Your chapter on Falling Man ends with a provocative statement: Because the novel “allows for no proper mourning or working through,” you write, there’s a danger that “it can serve as a prelude to, or be used as an excuse for, wholesale, reactionary and even totalitarian movements of redress and moral restoration.” Can you elaborate on how these movements might manifest themselves?

I borrow this idea from Dominick LaCapra. The point he makes is that a condition of collective grief that is considered irredeemable might be the breeding ground for a revanchist logic. If the nation does not learn to deal with loss, it might be tempted to restore normalcy “through the elimination or victimization of those to whom blame is imputed” (LaCapra, Writing History, Writing Trauma, 65). This line of reasoning is related to the distinction between true and false witnessing, made by the psycho-analysist R.J. Lifton. False witnessing, according to Lifton, occurs when death anxiety is converted directly into killing. The example he cites is the massacre at My Lai. But it could easily be applied to the way the Bush administration reacted to September 11 and in fact to the ultra-conservative backlash that lasted till the election of President Obama. The novels I discuss argue for an ethics of responsibility, in which the complexity of the situation is fully presented and the simple binary logic of “us versus them” – so cleverly exploited by the Bush administration – is avoided.

Critics have been largely (though not uniformly) unkind to the books you discuss, and you elaborate on some of the reasons why. Writing about Falling Man, you note that “the characters are so thin that their whole existence boils down to mere nomenclature” and that “no narrative momentum is allowed to develop.” You note the “flatness” of Grandpa’s character in Extremely Loud and Incredibly Close and the “soppy happy ending” of Terrorist. But you also point out many rewarding characteristics of these novels that you believe critics missed. Do you feel the negative critical reaction to these books is related more to their unconventional structures and approaches, or more to the way they are, as you write, “subversive of nationalistic imperatives”?

Let’s be clear about one point: the great September 11 novel has not been written yet and maybe it never will. To a point, the negative critical reactions are justified and understandable. No writer has yet been able to capture the magnitude of the event or the shock it produced. The unsayable remains unsaid. The negative critical reactions might, therefore, be understood as the result of disappointment.

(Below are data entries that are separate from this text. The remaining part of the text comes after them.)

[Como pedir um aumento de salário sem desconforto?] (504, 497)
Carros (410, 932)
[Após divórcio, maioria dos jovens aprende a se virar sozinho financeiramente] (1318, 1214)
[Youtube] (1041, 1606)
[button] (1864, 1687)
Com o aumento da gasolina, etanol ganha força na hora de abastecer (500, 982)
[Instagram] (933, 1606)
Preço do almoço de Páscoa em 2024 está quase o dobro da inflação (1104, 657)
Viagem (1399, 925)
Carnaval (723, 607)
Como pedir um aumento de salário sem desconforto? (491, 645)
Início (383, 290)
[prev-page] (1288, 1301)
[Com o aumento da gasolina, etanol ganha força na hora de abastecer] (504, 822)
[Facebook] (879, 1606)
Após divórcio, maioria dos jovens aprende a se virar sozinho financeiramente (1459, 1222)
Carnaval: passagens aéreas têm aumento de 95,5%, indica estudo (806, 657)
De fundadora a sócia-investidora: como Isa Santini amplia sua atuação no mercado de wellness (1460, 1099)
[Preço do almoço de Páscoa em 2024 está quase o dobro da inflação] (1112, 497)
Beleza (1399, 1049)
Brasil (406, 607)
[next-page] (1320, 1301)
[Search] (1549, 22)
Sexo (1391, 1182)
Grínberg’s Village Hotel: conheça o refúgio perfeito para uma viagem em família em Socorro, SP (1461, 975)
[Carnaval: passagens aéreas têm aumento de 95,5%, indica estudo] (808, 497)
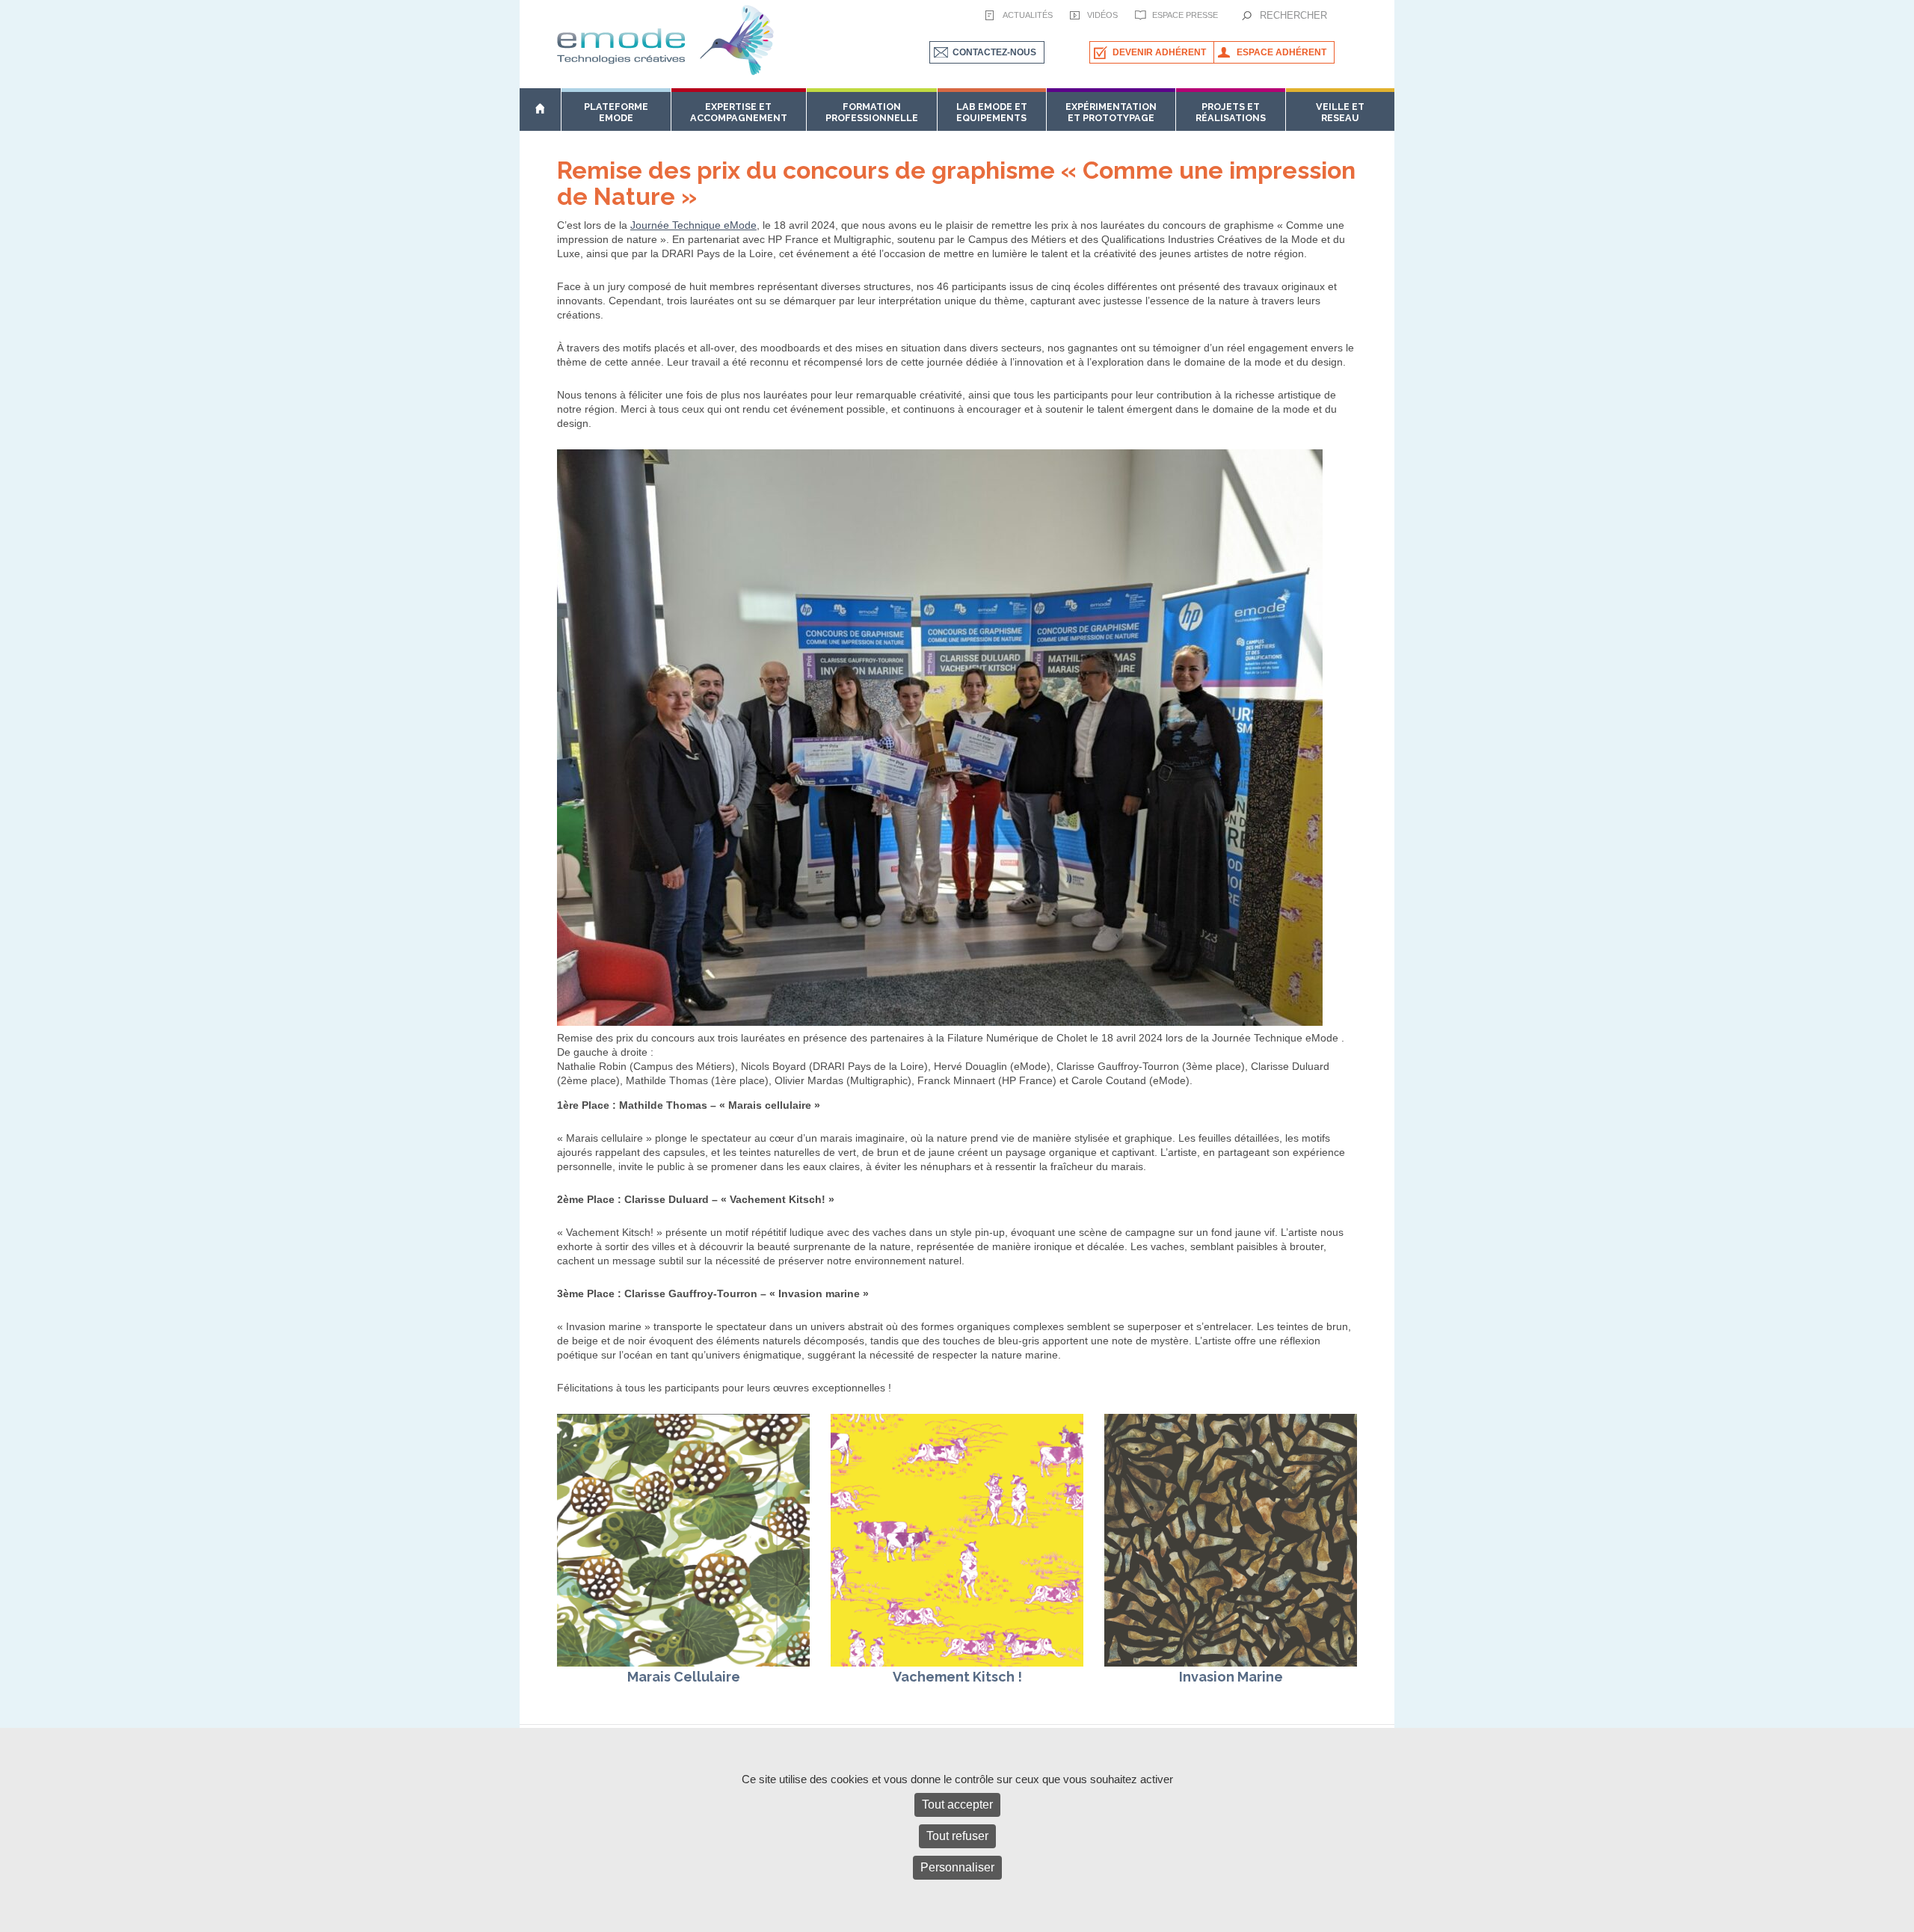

Here is an event that cries out for a definitive reading and it is not forthcoming. Nonetheless, there is much more to these books than some reviewers have spotted. My study is a tribute to the few writers who have been courageous enough to tackle an impossible topic. Even though they succeeded only partially, there is much insight to be gained from their efforts.

You note that nearly all the books under discussion have been written by white American men, and write that it’s an open question whether future 9/11 fiction will be “marked by more gender and ethic diversity or acquire a more outspoken international dimension.” What do think has made 9/11 the province of such a singular kind of writer thus far?

The answer to this question can only be pure guess work. Minority writers might have no need to deal with 9/11, as long as they are dealing with the traumas in their collective pasts. As to women, Anita Shreve and Claire Messud have been prominent in recording the dispersion of 9/11 in the culture at large as a spectral presence, a vestige, palpable but invisible.

3 thoughts on “Q&A: Dr. Kristiaan Versluys, Out of the Blue

  1. Thanks for this interview, Dr. Versluys’ thoughts on this are very interesting.

    Also, I would recommend looking at Hugh Nissenson’s The Days of Awe, which is the best 9/11 novel that I’ve read.